Precavido, deixa uma picada por onde passa. Poderia, quem sabe, ser aquele o
percurso da noite para quando estava marcada uma excursão rampa acima pelos
fundos do abrigo. Demarcava com corte nos paus, lavrando sua casca deixando uma
cicatriz. Em certo ponto, notando que já estava suficientemente longe, já a
descambar de volta rumo à Lapinha, para e assobia. O sol brilhava, mas a mata
era fresca. Ouvia-se ao longe roncos de motor de carro meio que perdido no ar.

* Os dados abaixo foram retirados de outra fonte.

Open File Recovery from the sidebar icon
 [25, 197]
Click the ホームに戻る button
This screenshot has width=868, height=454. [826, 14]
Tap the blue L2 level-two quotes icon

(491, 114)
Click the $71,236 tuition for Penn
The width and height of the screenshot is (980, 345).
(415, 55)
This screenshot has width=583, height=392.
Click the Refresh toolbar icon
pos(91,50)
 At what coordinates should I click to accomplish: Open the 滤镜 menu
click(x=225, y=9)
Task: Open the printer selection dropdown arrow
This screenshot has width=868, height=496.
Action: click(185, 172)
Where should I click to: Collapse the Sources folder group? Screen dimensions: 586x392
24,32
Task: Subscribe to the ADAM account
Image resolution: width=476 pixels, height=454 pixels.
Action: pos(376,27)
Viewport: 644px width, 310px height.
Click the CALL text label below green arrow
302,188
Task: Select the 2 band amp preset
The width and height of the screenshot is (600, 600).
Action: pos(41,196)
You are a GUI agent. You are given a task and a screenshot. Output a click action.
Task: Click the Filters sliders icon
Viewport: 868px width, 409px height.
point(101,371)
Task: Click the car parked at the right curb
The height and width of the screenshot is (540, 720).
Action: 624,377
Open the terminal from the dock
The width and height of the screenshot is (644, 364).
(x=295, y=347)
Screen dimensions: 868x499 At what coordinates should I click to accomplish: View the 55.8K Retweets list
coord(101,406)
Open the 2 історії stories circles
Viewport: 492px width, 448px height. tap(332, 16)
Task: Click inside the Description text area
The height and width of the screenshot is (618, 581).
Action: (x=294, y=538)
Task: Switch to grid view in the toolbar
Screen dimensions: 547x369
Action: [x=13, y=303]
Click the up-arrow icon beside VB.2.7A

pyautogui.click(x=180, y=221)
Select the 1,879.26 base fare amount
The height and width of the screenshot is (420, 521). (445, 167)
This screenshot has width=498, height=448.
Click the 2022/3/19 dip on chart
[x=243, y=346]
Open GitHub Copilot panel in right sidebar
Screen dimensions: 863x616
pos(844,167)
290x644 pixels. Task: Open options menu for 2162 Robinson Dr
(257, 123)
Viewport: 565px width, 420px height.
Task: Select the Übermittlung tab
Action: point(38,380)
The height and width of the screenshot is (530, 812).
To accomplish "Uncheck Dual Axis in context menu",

Ou seria uma mamangaba ali de passagem? Remedou uma zabelê e ouviu responder
não tão distante um cantado fino, trêmulo e descompassado. Só podia ser Téo,
que, entrementes, pegara o carreiro de voltar para casa, empenhado ele também
numa sondagem nas adjacências. Agora, algo azul no meio das folhagens chama a
atenção. De perto, um boné em mau estado. Fura uma casa de cupim, esculpindo
olhos, boca e nariz. Na boca deixa um garrancho espetado, e com o boné estava
formado o boneco de charuto na boca. Notava a partir daí ter entroncado numa
trilha de caçador profissional, encontrando também a explicação para tal
chapéu. O zabelê fanho de cantado trêmulo começava a se afastar: realmente as
duas veredas não se cruzavam. Mais um golpe para demarcação do carreiro, mas
dessa vez ouve um chiado grosso e fica abestalhado enquanto não interpreta
aquilo. Ao levantar as vistas dá conta de uma casa de maribondos pretos, que
enfezados pelo golpe em seu galho, desentocam-se com asas vibrantes fazendo uma
zoada de cachoeira, e alguns já voando em derredor. De súbito susteve a
operação. "Onde eu ia me metendo?", pensou, ciente de que bastava uma
ferroada para causar-lhe febre e dor de cabeça, sem contar a dor e o inchaço no
local da picada. Sendo no rosto, então, o sujeito fica até engraçado, com um
olho miúdo como quem está fazendo mira, ou um beiço grande, rindo à toa; e os
amigos não deixam passar, matam na gozação. Reparou bem o lugar para evitar
deparar-se com esses bichinhos à noite. Reparou também uma árvore grande que
podia servir de referência mais tarde, quando à noite saíssem para um
entretenimento. Malandro, começou de longe a arremessar paus na colmeia, que de
aspecto cinza, escurecia. Andou um pouco mais e Tá-Riscado acuou um buraco.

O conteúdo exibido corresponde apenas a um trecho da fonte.